Coming to their senses finally, the wandering ones realize how far off track they’ve veered, and how lost they’ve become in their unwillingness to trust in God’s guiding hand.

Seeking out their leader, Moses, they petition him as their emissary:

“You go and tell God how far off track we’ve gone. We confess we’ve been blind-sighted by our own fear, our own frustration, and our own tiredness.

But more than anything else, ‘Go and tell God we’re sorry for straying so far away from God’s plan for our lives.’”

And so it is, Moses takes this petition to God on behalf of God’s people.

Here, we learn the God perceived as punitive and retributive can also be redemptive and tenacious.

Here, we are with the community as they re-discover a patient, gracious, and hopeful God who meets God’s people exactly where they are at.

But first, God instructs Moses exactly what to do so that the people will not forget.

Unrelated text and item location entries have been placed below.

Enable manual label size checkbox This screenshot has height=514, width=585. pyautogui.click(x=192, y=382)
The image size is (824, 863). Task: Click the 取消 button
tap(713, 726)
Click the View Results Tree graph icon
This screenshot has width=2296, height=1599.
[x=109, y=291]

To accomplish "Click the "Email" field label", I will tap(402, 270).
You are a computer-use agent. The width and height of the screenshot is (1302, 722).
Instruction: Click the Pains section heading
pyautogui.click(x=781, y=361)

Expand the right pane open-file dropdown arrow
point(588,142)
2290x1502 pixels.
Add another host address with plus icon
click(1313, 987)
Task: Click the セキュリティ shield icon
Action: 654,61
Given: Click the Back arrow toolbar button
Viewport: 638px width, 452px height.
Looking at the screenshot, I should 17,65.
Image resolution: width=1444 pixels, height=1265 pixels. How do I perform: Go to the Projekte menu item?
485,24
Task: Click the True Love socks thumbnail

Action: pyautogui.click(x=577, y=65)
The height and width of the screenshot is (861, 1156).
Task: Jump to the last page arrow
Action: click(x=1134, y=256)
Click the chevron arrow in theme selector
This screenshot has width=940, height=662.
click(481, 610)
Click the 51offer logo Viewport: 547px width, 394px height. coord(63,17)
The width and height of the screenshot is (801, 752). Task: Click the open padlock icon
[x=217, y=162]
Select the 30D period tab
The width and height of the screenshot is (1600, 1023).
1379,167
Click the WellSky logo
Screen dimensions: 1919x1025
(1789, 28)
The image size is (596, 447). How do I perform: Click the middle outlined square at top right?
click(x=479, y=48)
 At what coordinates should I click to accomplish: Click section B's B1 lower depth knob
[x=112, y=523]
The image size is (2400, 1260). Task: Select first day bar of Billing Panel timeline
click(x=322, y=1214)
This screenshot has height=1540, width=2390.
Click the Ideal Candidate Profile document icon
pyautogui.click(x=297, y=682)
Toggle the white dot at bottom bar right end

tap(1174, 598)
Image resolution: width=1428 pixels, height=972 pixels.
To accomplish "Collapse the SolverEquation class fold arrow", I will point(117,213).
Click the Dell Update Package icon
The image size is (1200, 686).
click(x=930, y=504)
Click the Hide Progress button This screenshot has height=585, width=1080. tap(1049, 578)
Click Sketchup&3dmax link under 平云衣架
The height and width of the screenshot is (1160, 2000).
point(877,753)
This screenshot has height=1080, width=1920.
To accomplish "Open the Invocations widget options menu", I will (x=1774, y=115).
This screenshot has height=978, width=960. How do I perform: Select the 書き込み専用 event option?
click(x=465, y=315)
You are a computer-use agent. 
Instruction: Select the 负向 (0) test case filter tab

Moses creates a bronze serpent and lifts it up on a pole for the ancient Israelites to gaze up to keep before them a symbol of their most dreaded fears.

Ironically, staring their fears in the face is what will bring them to healing and to wholeness.

It is indeed a strangely weird and wonderful story, isn’t it?

For me, it’s a cautionary tale for all the times when my own fears and frustrations and my own foibles get in the way of my relationship with God and with the God we find in community.

Turning now to our gospel text this morning, we begin at verse 14 of Chapter 3.

Here we jump into the deep end of a theological discourse, words attributed to Jesus but composed by the author of John’s gospel.

Starting here, we miss the question about being born again posed by Nicodemus, learned Pharisee.   Nicodemus, who comes to Jesus by night, because, well, because it’s safer that way, is having a hard time wrapping his mind around what Jesus is saying.

Here in the opening verse of this reading from John’s gospel, in response to Nicodemus’ inability to understand, Jesus predicts his own lifting up, his own exaltation, and his own inevitable return to God.

Echoing the words from the Book of Numbers, we hear Jesus saying: “And just as Moses lifted up the serpent in the wilderness, so must the Son of Man be lifted up, that whoever believes in him may have eternal life.” (Harper Collins Study Bible, p. 2018)

Here, in the third chapter of John’s gospel this morning, we hear of a God who so loves the whole of the cosmos that his beloved Jesus’ body will soon be given over to the fearful authorities as a way of quelling confusion, misunderstanding, and hatred and as a way of stifling change and the birthing of a new day.

Once again, we find ourselves wondering what to make of these puzzling words from John’s gospel about living and dying, about belief and trust, about healing and wholeness, and about a God whose passion for the healing for the whole of the cosmos in the face of death and dying is almost beyond our comprehension.

For today, it feels enough to be attentive and intentional about noticing how our fears, our frustrations, our fatigue, and our foibles get in the way of our relationship with God and with each other.

It feels enough to remind ourselves that our temptation to get things back to the way things used to be is in fact, an exercise in futility.

Building up the ‘Let’s get back to Egypt’ committee is neither productive nor is it worthwhile.

Better to remind ourselves and each other, instead, that our redeeming God loves us more than we might ever ask or imagine.

Our redeeming God longs to bring us into relationship with God and with each other. In dying to our fears, our frustrations, our foibles, and our fatigue. In choosing instead to rest in the good news of God’s gracious, abiding, and redeeming love, and in living into the fullness of God’s dream for the whole of Creation in faith and in hope, anything might be possible.

For the sake of new ministries yet to be born in our midst and for our own sakes as faithful followers in the Way of Jesus during the season of Lent, my fondest prayer is that it may be so. Amen.

Rev. Elizabeth Bowyer reserves all rights © 2018.